La nouvelle de la mort de Rabbi Chimone bar Yo’haï se répandit rapidement dans la ville. Des milliers de dévots ne tardèrent pas à prendre le chemin de la maison de l’illustre Tanna. Les représentants des différentes communautés où il avait vécu et dispensé ses enseignements se disputèrent le privilège d’avoir auprès d’eux sa précieuse dépouille. Au moment de la levée du corps, les disciples furent surpris de constater que, contrairement aux lois de la nature, celui-ci n’avait absolument aucun poids ; il demeurait suspendu à la hauteur de leurs épaules, et avançait tout seul ; ils n’avaient qu’à le suivre. Une colonne de feu précédait, montrant le chemin ; et le cortège la suivait lentement jusqu’à ce qu’elle fût parvenue à une grotte, non loin du village de Méron. Là, elle s’arrêta. Alors, les fidèles comprirent que c’était le lieu qu’avait choisi le saint Tanna pour dormir de son dernier sommeil. À un moment, une voix céleste se fit entendre ; elle dit : « Qu’il vienne et demeure ici en paix. »

Ainsi mourut le saint Tanna Rabbi Chimone bar Yo’haï, dont les enseignements sur la lumière intérieure de la Torah sont consignés dans le saint livre du Zohar (« Éclat ») ; livre qui, jusqu’à nos jours, n’a cessé d’être une source inépuisable de lumière et de sagesse divines, la lumière de la Kabbalah et de la ‘Hassidout.
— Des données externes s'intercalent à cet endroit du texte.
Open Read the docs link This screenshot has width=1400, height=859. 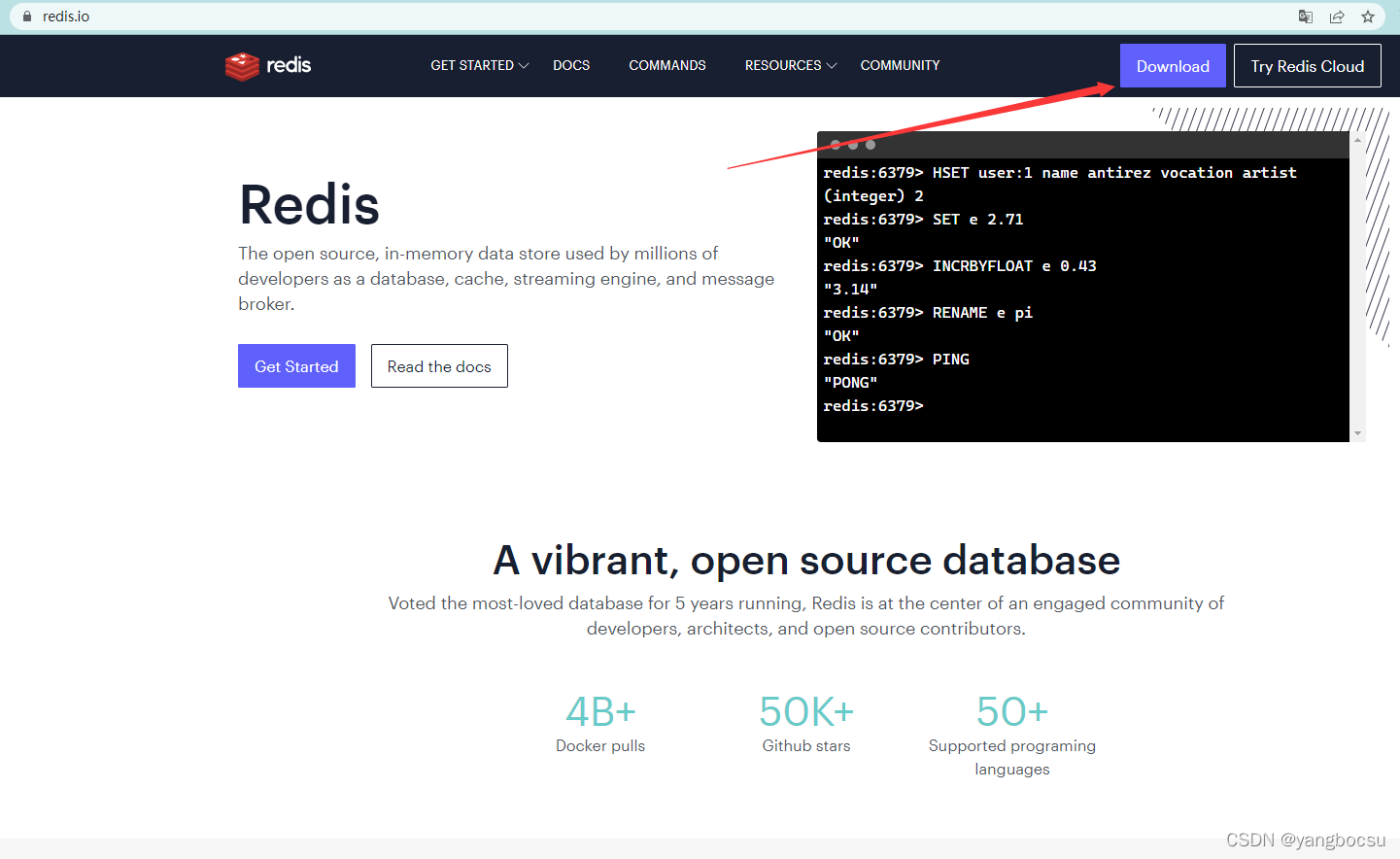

Chaque année à Lag BaOmer, des milliers de Juifs se rassemblent à Méron pour célébrer l’anniversaire de sa mort. À proximité de sa tombe se trouve un Beth-Hamidrache où les fidèles se livrent à la prière et à l’étude du saint Zohar toute la nuit et le jour suivant. Dans la cour de ce Beth-Hamidrache une flamme est allumée dans un grand vase plein d’huile d’olive ; et, éclairés par cette lumière, les Juifs pieux, jeunes et vieux, dansent dans un état d’inspiration fervente. « Heureux es-tu, Bar Yo’haï ! », chantent-ils. Ces mots qui forment refrain reviennent souvent et résonnent à travers les collines et les vallées tout au long de la nuit.